Re: TrainNews eBart: BART gauge origin?
Author: Fred
Date: 12-31-2013 - 19:30
eBART was to be standard gauge and use the SP track beyond Loveridge Road. Local communities placed so many demands for parking lots and grade separations, this was given up for a much shorter middle of the freeway route to Antioch. Originally there was going to be three rail track into Bay Point station. I do not know if the gauge was changed to BART gauge when the operation became a center of the freeway operation. I hope so.
When BART was originally supposed to go to Marin County, there was still a question as to if the Golden Gate Bridge could support a BART track. Several years later the concrete roadway deck in the Golden Gate Bridge was change from concrete to steel, taking several thousand tons of load off the bridge. With this change there is now no question that the bridge can support BART. The bridge district has become so concerned about the appearance of the bridge that a second deck will never be built.
As for the freight running on BART, this is a myth. As built BART had nearly one third of its track on the elevated structures. These structures have a weight capacity of 100,000 pounds for a 70 foot car.
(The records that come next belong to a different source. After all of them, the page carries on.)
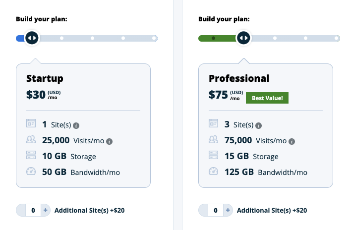Screen dimensions: 349x230
Task: Click Professional additional sites quantity field
Action: pyautogui.click(x=216, y=210)
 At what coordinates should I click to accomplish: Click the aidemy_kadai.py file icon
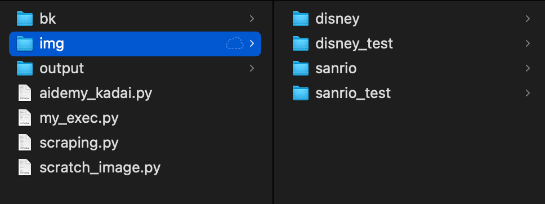tap(25, 94)
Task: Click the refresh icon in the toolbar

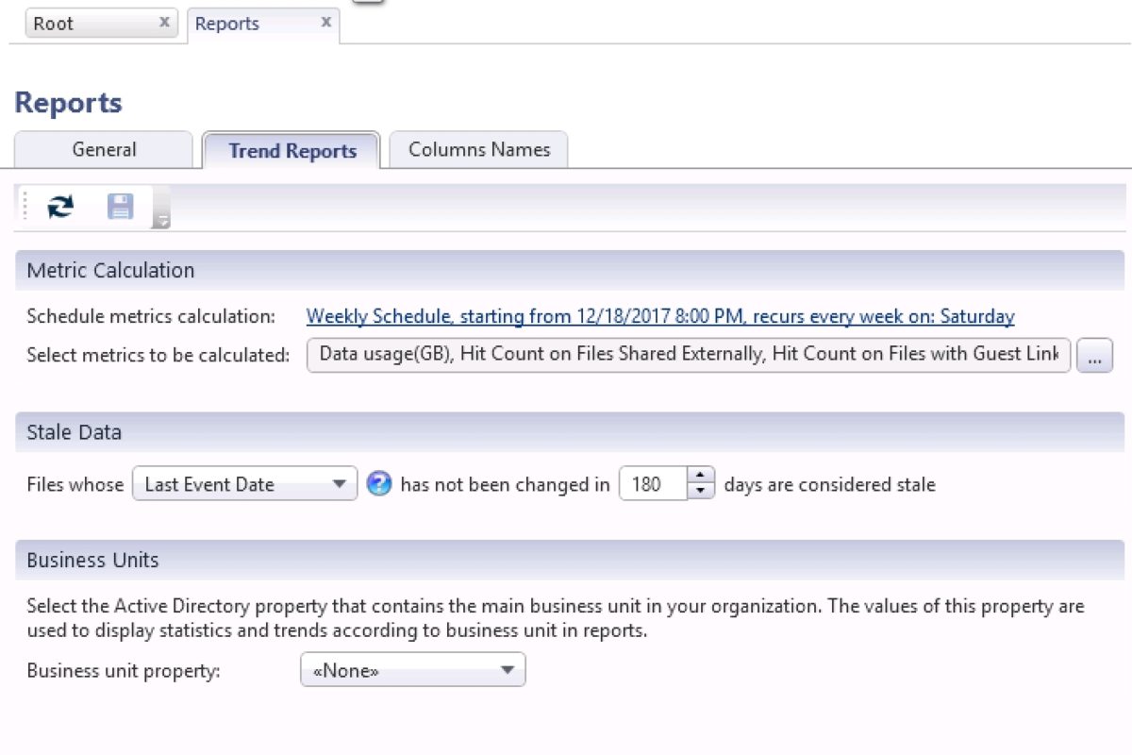Action: (58, 206)
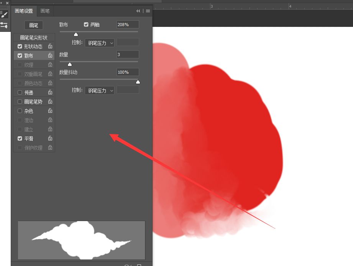Click the brush settings icon in the side dock
Image resolution: width=353 pixels, height=266 pixels.
[4, 14]
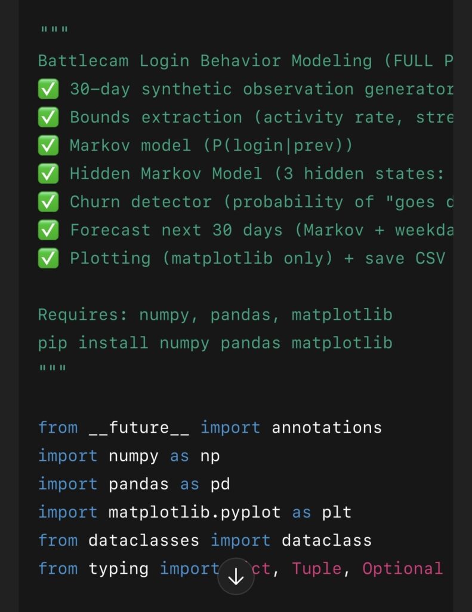Image resolution: width=472 pixels, height=612 pixels.
Task: Click the pink 'Optional' type name
Action: [x=402, y=568]
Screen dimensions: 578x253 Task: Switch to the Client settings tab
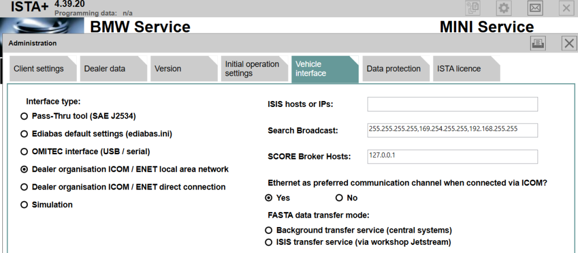click(39, 69)
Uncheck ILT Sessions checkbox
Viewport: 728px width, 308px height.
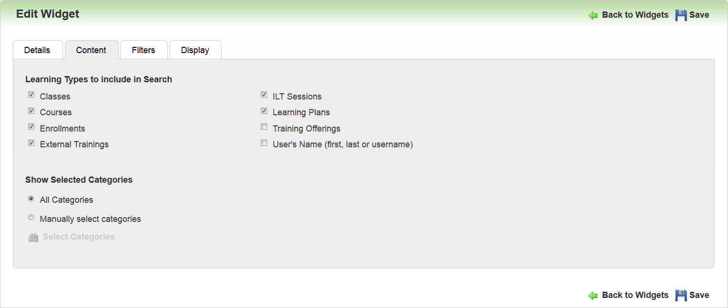coord(264,95)
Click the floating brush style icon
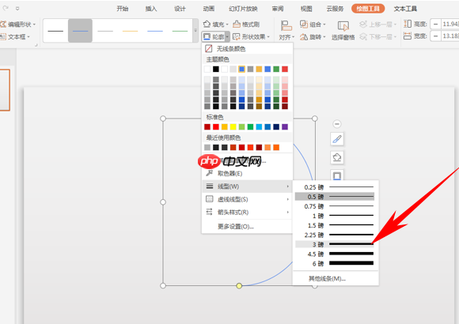Image resolution: width=459 pixels, height=324 pixels. [337, 139]
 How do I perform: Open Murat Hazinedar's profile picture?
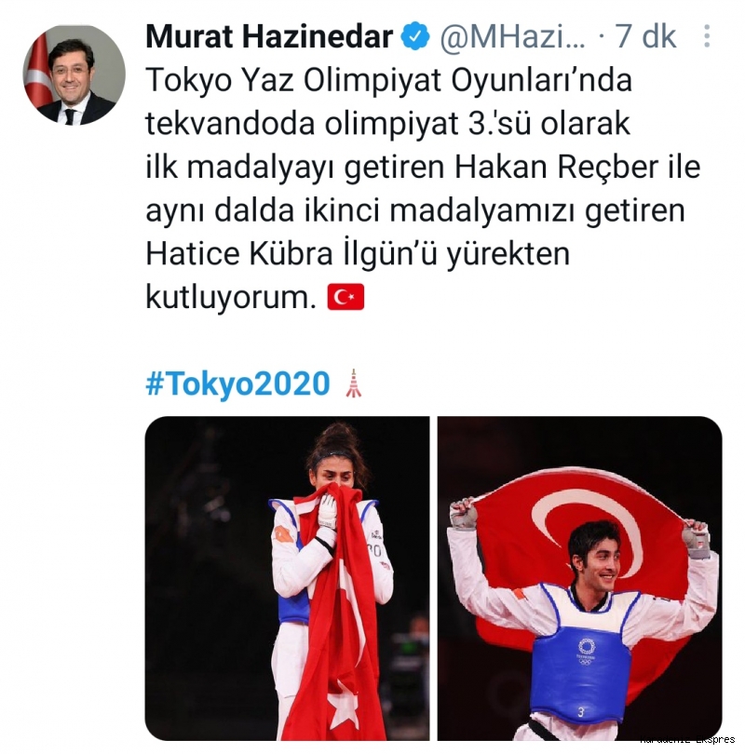pos(75,75)
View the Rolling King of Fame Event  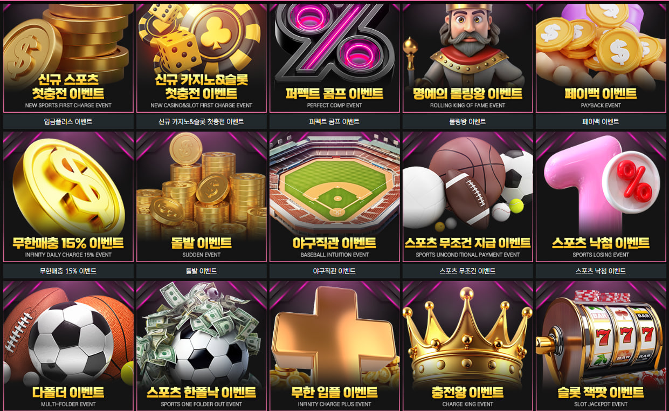(467, 58)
Later related to 110,000 pounds, but no where near what would be required to carry freight traffic.
As for the Bay Bridge, the way the Bay Bridge got rid of the trains on the lower deck was they agreed to fund construction of the trans bay tube, which, as I recall, cost them just under $100,000,000. Planing for BART goes back to the the 1930s and there was a lot of work done prior to the formation of the BART District.